Aufgabenstellung 1
Unter welchen Benutzernamen stehen Beiträge im Forumsthread zum Evil-Dead-Trailer? Nenne alle.
Aufgabenstellung 2
Schreibe aus dem Forumsthread zum Evil-Dead-Trailer den Abschnitt von „Geil! Kanns kaum“ bis einschließlich „Evil Dead 2?“ wortgetreu ab.
Aufgabenstellung 3
Führe den Forumsthread zum Evil-Dead-Trailer im Anschluss an seinen letzten Beitrag weiter.

Vorliegender Text
# Evil Dead: Der Kinotrailer zum Remake (Ab 18 Jahren)



## PCGamesRedaktion (4. Dezember 2012)

Jetzt ist Deine Meinung zu *Evil Dead: Der Kinotrailer zum Remake (Ab 18 Jahren)* gefragt. 


				Bitte beachtet: Der Kommentarbereich wird gemäß der Forenregeln moderiert.





			Dieser Inhalt steht nur eingeloggten Mitgliedern zur Verfügung.
        

 Zum Artikel: Evil Dead: Der Kinotrailer zum Remake (Ab 18 Jahren)


----------



## UthaSnake (4. Dezember 2012)

ist so ein Video ab 18 Schutz nicht vollkommen Sinnfrei?
Zumal es Youtube schon vorher gab ^^


----------



## xNomAnorx (4. Dezember 2012)

Ganz schön eklig 
Ist das Original nicht sogar noch indiziert?


----------



## Jens238 (4. Dezember 2012)

Besser noch, das Original wurde sogar beschlagnahmt...


----------



## zdennis (5. Dezember 2012)

Sinnlos das man es nicht sehen kann ja, jedoch hat man es als Minderjähriger nicht "hier" gesehen.


----------



## ZloUmOE (19. Februar 2013)

Geil! Kanns kaum erwarten den zu sehen! Macht auf jedenfall Bock auf mehr


----------



## Enisra (19. Februar 2013)

war das Remake von Evil Dead nicht eigentlich Evil Dead 2?

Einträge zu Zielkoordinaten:
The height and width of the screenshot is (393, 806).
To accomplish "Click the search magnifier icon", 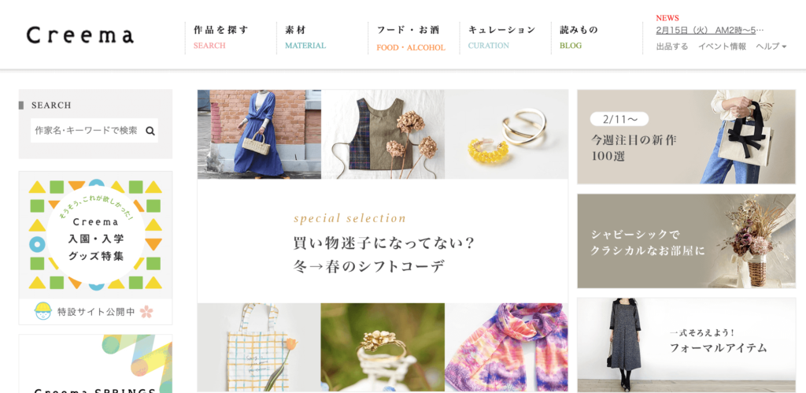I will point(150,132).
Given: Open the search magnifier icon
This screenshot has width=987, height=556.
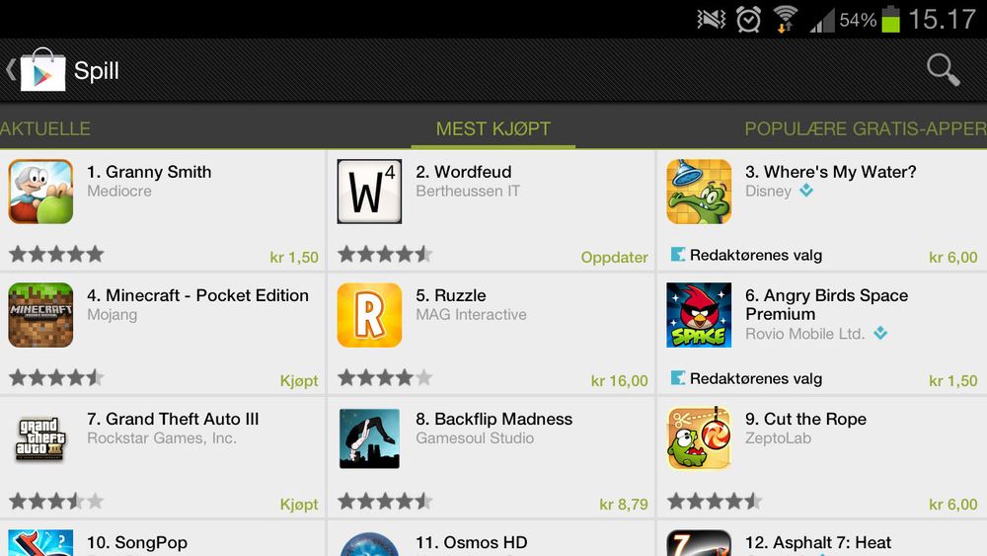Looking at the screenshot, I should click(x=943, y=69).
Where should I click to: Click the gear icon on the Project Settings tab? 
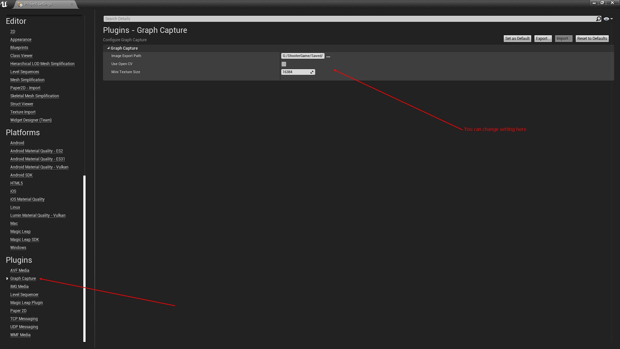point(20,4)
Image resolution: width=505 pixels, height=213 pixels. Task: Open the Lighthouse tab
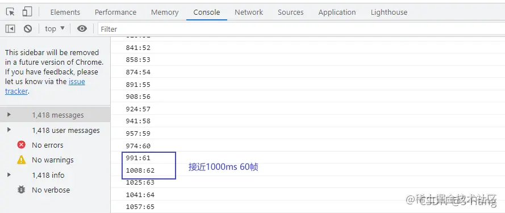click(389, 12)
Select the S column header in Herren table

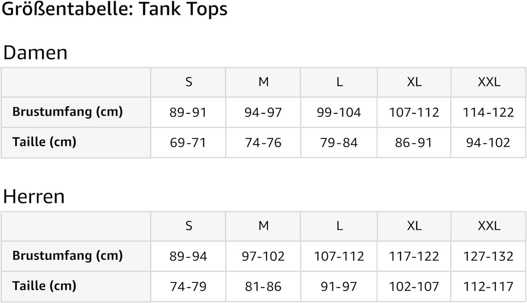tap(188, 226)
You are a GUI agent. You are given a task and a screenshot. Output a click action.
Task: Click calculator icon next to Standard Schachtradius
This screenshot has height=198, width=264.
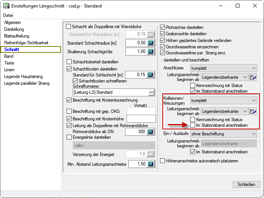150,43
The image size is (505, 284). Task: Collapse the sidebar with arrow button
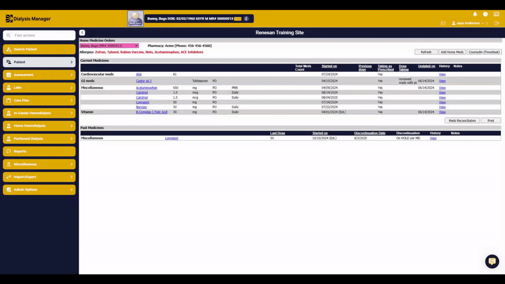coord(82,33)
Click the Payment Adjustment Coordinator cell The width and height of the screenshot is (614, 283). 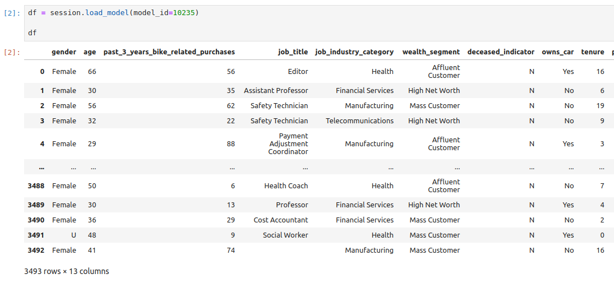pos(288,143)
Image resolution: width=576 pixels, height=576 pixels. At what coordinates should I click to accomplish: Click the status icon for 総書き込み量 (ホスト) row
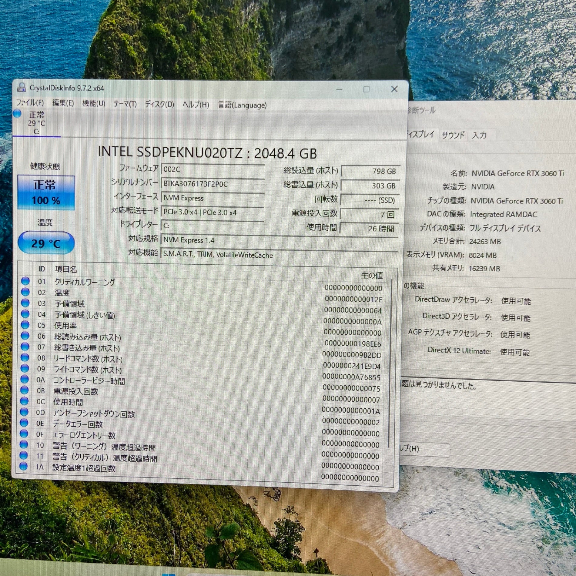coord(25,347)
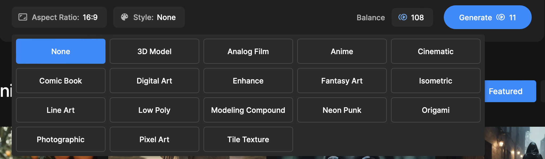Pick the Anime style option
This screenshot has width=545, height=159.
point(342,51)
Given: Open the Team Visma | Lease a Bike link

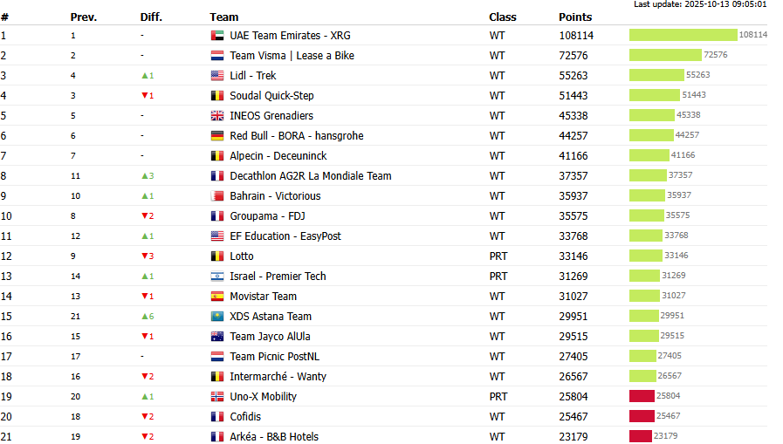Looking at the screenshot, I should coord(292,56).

Ergebnis 1
PCGamesRedaktion, UthaSnake, xNomAnorx, Jens238, zdennis, ZloUmOE, Enisra

Ergebnis 2
Geil! Kanns kaum erwarten den zu sehen! Macht auf jedenfall Bock auf mehr


----------



## Enisra (19. Februar 2013)

war das Remake von Evil Dead nicht eigentlich Evil Dead 2?

Ergebnis 3
----------



## sauerlandboy79 (19. Februar 2013)

Ich muss zu meiner Schande gestehen, dass ich bis heute keinen der Original-ED-Filme gesehen habe.
Und ob ich es jemals nachholen werde, kann ich auch nicht versprechen. Diese uralten Splatter-Movies aus den frühen 80ern haben nie so mein Interesse geweckt.


----------



## Enisra (19. Februar 2013)

sauerlandboy79 schrieb:


> Ich muss zu meiner Schande gestehen, dass ich bis heute keinen der Original-ED-Filme gesehen habe.
> Und ob ich es jemals nachholen werde, kann ich auch nicht versprechen. Diese uralten Splatter-Movies aus den frühen 80ern haben nie so mein Interesse geweckt.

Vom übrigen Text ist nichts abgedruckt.